Les semences OGM sont encore plus chères que les F1 et permettent un contrôle accru du vivant et des paysans. Elles ne visent pas la qualité nutritionnelle ni la santé des consommateurs, mais plutôt des profits plus importants pour l'industrie agro-alimentaire. De plus, les OGM ne sont pas contrôlables : si l'on connaît les apports supplémentaires, les dégâts collatéraux engendrés par la manipulation génétique sur le fonctionnement de la plante, la santé humaine ou animale sont méconnus. Dans la nature, les transferts de gènes ne se limitent pas à la reproduction sexuée des plantes (ils peuvent aussi passer par les virus, les bactéries), ce qui signifie que même si les plants sont stériles, les gènes artificiels peuvent se disséminer dans l'environnement, perturbant les équilibres des écosystèmes.
Actuellement, les variétés hybrides F1 sont autorisées en Agriculture Biologique européenne et sont même largement utilisées. Le principal argument des agriculteurs est la "productivité", arguant qu'à travail égal, une variété hybride peut offrir une plus grande production. Cependant, pour d'autres légumes, cet argument n'est pas probant. Certains avancent également la résistance aux maladies, mais l'expérience montre que ce n'est pas toujours le cas.
Les variétés OGM sont toujours interdites en France, même en agriculture conventionnelle. Elles sont néanmoins cultivées dans des parcelles expérimentales à des fins scientifiques par l'INRA. C'est contre ces parcelles que les Faucheurs Volontaires luttent, dénonçant le forcing des lobbies semenciers et la contamination potentielle des cultures bio. Le fait que le cahier des charges AB européen autorise 0,01% d'OGM dans les cultures est un signe inquiétant de cette prévision de contamination.
Les semences hybrides F1
Faire des Choix Éclairés
Le choix entre tomates hybrides F1 et variétés populations dépend des priorités de chacun. Pour les jardiniers du dimanche ou ceux qui débutent, les F1 peuvent offrir une facilité de culture et une productivité garantie.
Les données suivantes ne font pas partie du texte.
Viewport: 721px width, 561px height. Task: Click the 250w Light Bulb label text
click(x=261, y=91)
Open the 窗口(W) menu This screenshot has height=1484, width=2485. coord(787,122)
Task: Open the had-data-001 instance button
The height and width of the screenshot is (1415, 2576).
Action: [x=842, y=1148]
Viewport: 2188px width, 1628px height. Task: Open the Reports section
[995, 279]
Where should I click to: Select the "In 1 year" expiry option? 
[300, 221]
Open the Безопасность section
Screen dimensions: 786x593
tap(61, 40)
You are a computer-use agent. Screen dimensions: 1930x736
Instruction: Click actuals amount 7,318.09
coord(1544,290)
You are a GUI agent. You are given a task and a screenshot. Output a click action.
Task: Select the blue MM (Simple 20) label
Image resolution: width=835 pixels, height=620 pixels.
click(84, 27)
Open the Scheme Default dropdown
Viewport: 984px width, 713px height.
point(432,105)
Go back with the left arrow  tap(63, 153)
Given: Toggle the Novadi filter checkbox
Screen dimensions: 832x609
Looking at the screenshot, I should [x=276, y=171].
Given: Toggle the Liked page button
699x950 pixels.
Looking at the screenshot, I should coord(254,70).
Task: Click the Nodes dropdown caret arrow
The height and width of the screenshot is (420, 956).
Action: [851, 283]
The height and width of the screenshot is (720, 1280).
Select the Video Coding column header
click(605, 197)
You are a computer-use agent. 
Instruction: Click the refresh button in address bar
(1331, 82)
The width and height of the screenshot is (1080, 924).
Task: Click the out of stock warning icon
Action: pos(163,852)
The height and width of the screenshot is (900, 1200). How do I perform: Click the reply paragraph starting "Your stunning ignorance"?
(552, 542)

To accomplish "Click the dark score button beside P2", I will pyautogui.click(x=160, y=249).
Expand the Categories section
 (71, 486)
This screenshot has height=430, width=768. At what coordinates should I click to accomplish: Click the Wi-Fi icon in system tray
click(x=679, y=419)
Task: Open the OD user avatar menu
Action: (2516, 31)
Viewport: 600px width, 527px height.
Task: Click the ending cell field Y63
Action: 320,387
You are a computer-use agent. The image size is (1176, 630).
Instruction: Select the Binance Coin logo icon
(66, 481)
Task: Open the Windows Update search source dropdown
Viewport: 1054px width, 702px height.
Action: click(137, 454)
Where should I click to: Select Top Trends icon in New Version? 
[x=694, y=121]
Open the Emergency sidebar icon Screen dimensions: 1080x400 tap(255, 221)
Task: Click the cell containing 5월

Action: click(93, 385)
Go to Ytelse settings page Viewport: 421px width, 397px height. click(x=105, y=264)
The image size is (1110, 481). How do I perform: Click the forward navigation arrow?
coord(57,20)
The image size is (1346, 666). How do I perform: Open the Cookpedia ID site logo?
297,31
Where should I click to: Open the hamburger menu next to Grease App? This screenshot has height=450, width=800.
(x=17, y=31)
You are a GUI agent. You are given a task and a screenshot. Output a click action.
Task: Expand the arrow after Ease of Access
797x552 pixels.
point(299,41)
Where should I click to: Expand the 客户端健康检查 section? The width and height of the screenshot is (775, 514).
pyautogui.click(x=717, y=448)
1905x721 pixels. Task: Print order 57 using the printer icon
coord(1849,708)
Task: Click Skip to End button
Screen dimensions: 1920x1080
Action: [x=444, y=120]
Cependant, pour ceux qui privilégient le goût, la richesse nutritionnelle, l'autonomie et la préservation de la biodiversité, les variétés populations, y compris les semences paysannes, sont une option de loin supérieure.
Nos actes et choix de consommation sont essentiels pour préserver ces semences anciennes et réapprendre à cultiver soi-même, que ce soit dans un jardin partagé ou avec les enfants au potager, de la graine au semis, jusqu'à l'assiette.